Quoted text:

Both HDD Raw Copy and Win32DiskImager are going to want to back up the entire hard drive. Not just the OS partition, but the data partition as well. If you have the space to keep that kind of backup around, then good for you, you can restore the entire server, including the OS and Data partitions as well as all of their contents in one go. It’s going to be slow, and it’s going to take up space, but you can do it.

This is part of the reason I keep my actual shared stuff on a completely separate drive now. I like the separation between the devices that make up the Pi itself, and the stuff that the Pi is sharing. I only have to back up a 120GB drive, and it’s mostly empty space, so my compressed image files are not that large.

If you can build your setup like this, I highly recommend it. If not, then you’ll need to continue reading and decide which is right for you.

Backing up from the Pi itself

If, for some reason, you don’t have access to a full Windows, Mac, or Linux computer, you can back up your hard drive by using another Pi. If you’re stranded alone on a desert island and only have a single Pi with you, then you’ll need to do a little prep work, the first step of which will be establishing a power grid.

Since this is the worst-case scenario, we’ll get it out of the way now. We’re going to create another SD card specifically for making backups. The Raspbian Lite image will have everything we need on it, or you can use a full Raspbian installation too. Just prepare another SD card, exactly like we did in “Installing the OS“, and then proceed to the “Backing up from Linux” section.

Backing up from Mac OS

Mac OS is built on top of Unix, which Linux is a sort of clone of, so things work pretty much the same there. You’ll just need do the same thing as the Linux users in the next section.

Source excerpt:
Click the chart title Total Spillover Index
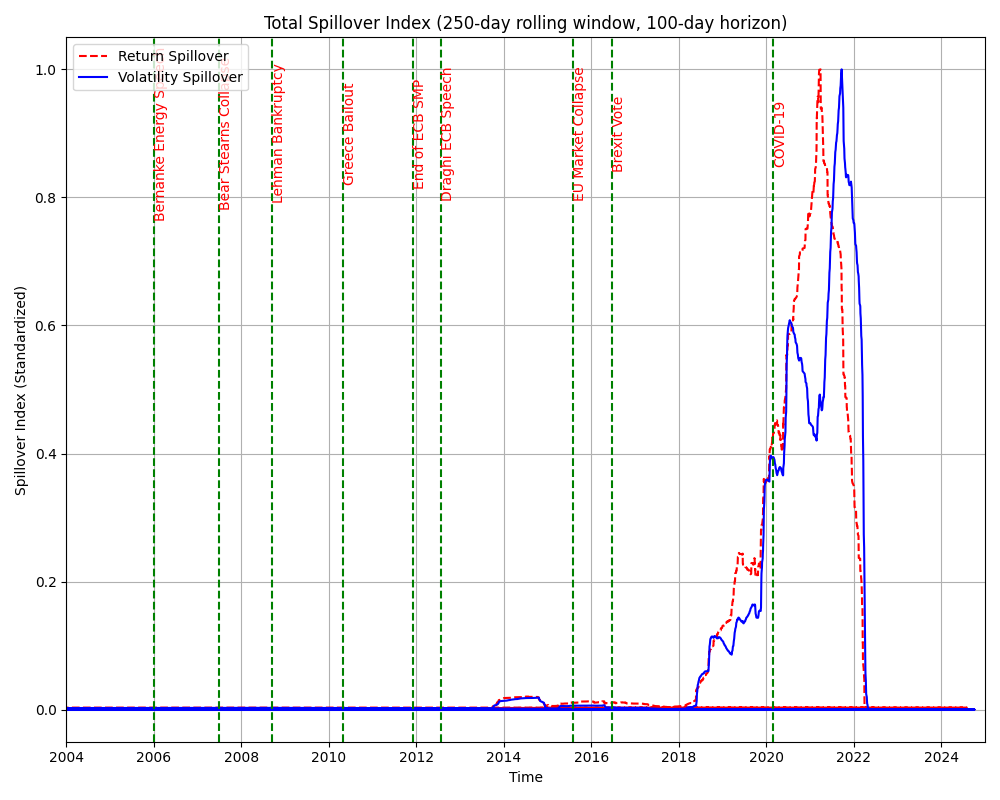The width and height of the screenshot is (1000, 800). [x=525, y=23]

Your instructions:
Reproduce word for word the part of the Pi backup text above that runs from "This is part" to "not that large.".

Written answer:
This is part of the reason I keep my actual shared stuff on a completely separate drive now. I like the separation between the devices that make up the Pi itself, and the stuff that the Pi is sharing. I only have to back up a 120GB drive, and it’s mostly empty space, so my compressed image files are not that large.